*To do:* Two lines in the data below mark the range: the one with "Task: Click the cyan 20-25% colorbar segment" and the one with "The image size is (1000, 650).". Return both, along with every line between them, exactly.

*Record extracts:*
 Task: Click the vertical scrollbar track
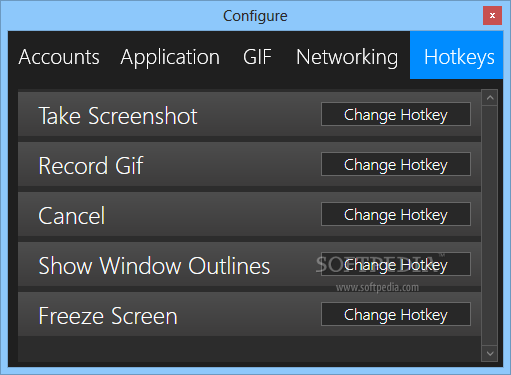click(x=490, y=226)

...

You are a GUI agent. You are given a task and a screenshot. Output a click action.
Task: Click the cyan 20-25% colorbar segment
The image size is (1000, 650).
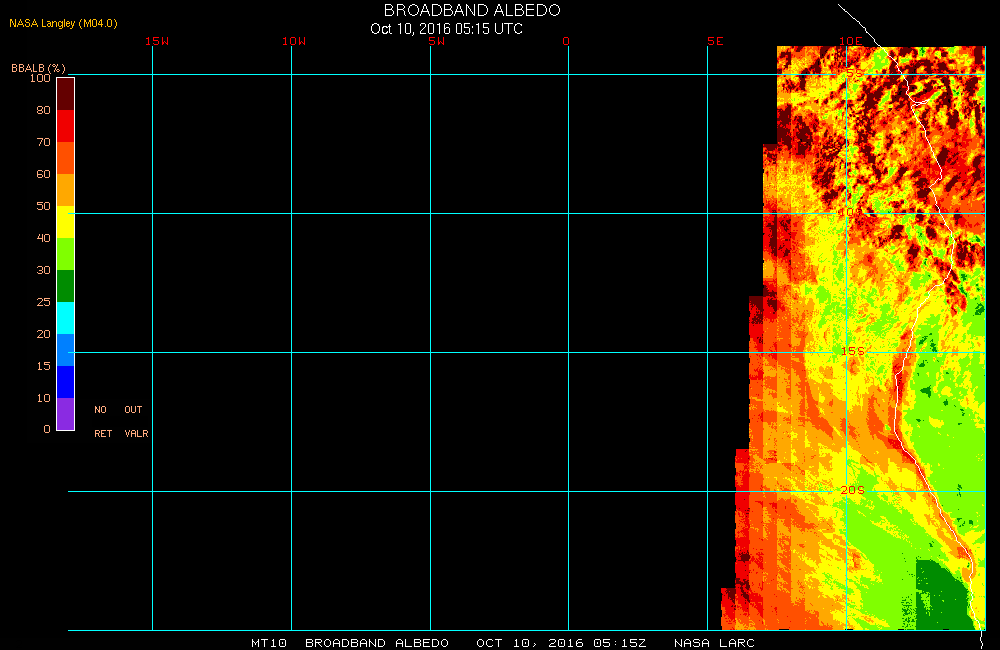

---

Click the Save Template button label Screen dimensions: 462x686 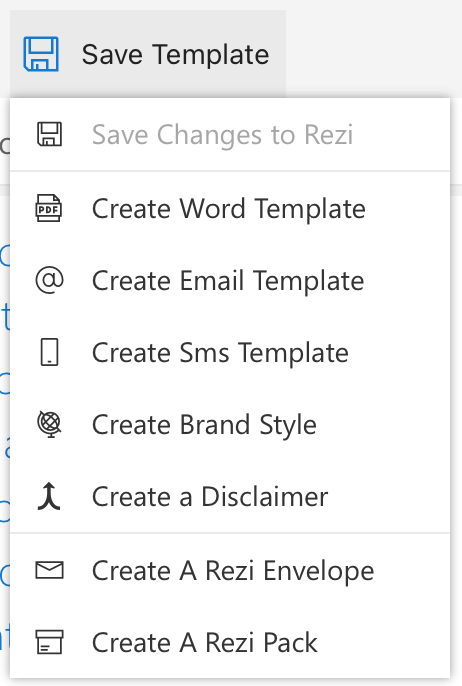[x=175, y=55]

*Exercise response:*
Task: Click the cyan 20-25% colorbar segment
The image size is (1000, 650).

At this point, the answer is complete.